I have an XML file that looks like this:

<?xml version="1.0" encoding="utf-8"?>
<posts>
  <row Id="1" PostTypeId="1" AcceptedAnswerId="8" CreationDate="2012-12-11T20:37:08.823" Score="67" ViewCount="17934" Body="&lt;p&gt;Assuming the world in the One Piece universe is round, then there is not really a beginning or an end of the Grand Line.&lt;/p&gt;&#xA;&#xA;&lt;p&gt;The Straw Hats started out from the first half and are now sailing across the second half.&lt;/p&gt;&#xA;&#xA;&lt;p&gt;Wouldn't it have been quicker to set sail in the opposite direction from where they started?     &lt;/p&gt;&#xA;" OwnerUserId="21" LastEditorUserId="1398" LastEditDate="2015-04-17T19:06:38.957" LastActivityDate="2015-05-26T12:50:40.920" Title="The treasure in One Piece is at the end of the Grand Line. But isn't that the same as the beginning?" Tags="&lt;one-piece&gt;" AnswerCount="5" CommentCount="0" FavoriteCount="2" />
  <row Id="2" PostTypeId="1" AcceptedAnswerId="33" CreationDate="2012-12-11T20:39:40.780" Score="13" ViewCount="279" Body="&lt;p&gt;In the middle of &lt;em&gt;The Dark Tournament&lt;/em&gt;, Yusuke Urameshi gets to fully inherit Genkai's power of the &lt;em&gt;Spirit Wave&lt;/em&gt; by absorbing a ball of energy from her.&lt;/p&gt;&#xA;&#xA;&lt;p&gt;However, this process turns into an excruciating trial for Yusuke, almost killing him, and keeping him doubled over in extreme pain for a long period of time, so much so that his Spirit Animal, Poo, is also in pain and flies to him to try to help.&lt;/p&gt;&#xA;&#xA;&lt;p&gt;My question is, why is it such a painful procedure to learn and absorb this power?&lt;/p&gt;&#xA;" OwnerUserId="26" LastEditorUserId="247" LastEditDate="2013-02-26T17:02:31.570" LastActivityDate="2013-06-20T03:31:39.187" Title="Why does absorbing the Spirit Wave from Genkai involve such a painful process?" Tags="&lt;yu-yu-hakusho&gt;" AnswerCount="1" CommentCount="0" />
  <row Id="3" PostTypeId="1" AcceptedAnswerId="148" CreationDate="2012-12-11T20:42:47.447" Score="9" ViewCount="3022" Body="&lt;p&gt;In Sora no Otoshimono, Ikaros carries around a watermelon like a pet and likes watermelons and pretty much anything else round.  At one point she even has a watermelon garden and attacks all the bugs that get near the melons.&lt;/p&gt;&#xA;&#xA;&lt;p&gt;What's the significance of the watermelon and why does she carry one around?&lt;/p&gt;&#xA;" OwnerUserId="29" LastActivityDate="2014-01-15T21:01:55.043" Title="What's the significance of the watermelon in Sora no Otoshimono?" Tags="&lt;sora-no-otoshimono&gt;" AnswerCount="2" CommentCount="1" />

Specifically the file contains numerous lines.

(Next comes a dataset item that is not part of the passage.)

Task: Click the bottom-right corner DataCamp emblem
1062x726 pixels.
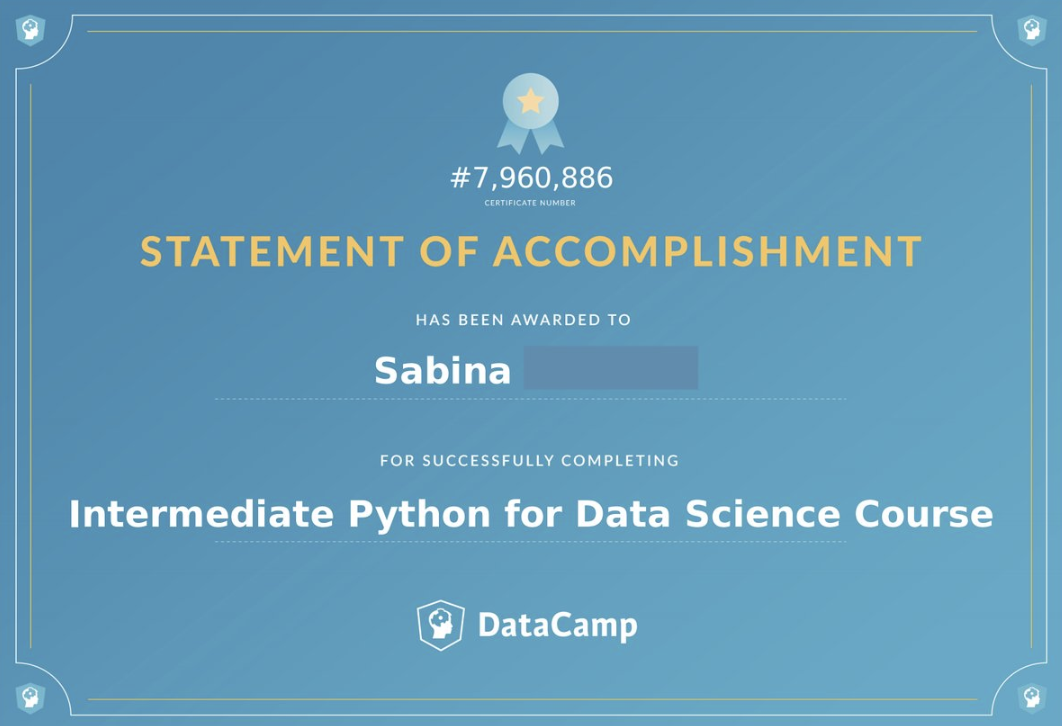Action: (1032, 697)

Each line starts with a row tag. What I want to do is to capture the Body field inside the row tag. For example, the Body field for Id = 2 is:

"&lt;p&gt;In the middle of &lt;em&gt;The Dark Tournament&lt;/em&gt;, Yusuke Urameshi gets to fully inherit Genkai's power of the &lt;em&gt;Spirit Wave&lt;/em&gt; by absorbing a ball of energy from her.&lt;/p&gt;&#xA;&#xA;&lt;p&gt;However, this process turns into an excruciating trial for Yusuke, almost killing him, and keeping him doubled over in extreme pain for a long period of time, so much so that his Spirit Animal, Poo, is also in pain and flies to him to try to help.&lt;/p&gt;&#xA;&#xA;&lt;p&gt;My question is, why is it such a painful procedure to learn and absorb this power?&lt;/p&gt;&#xA;"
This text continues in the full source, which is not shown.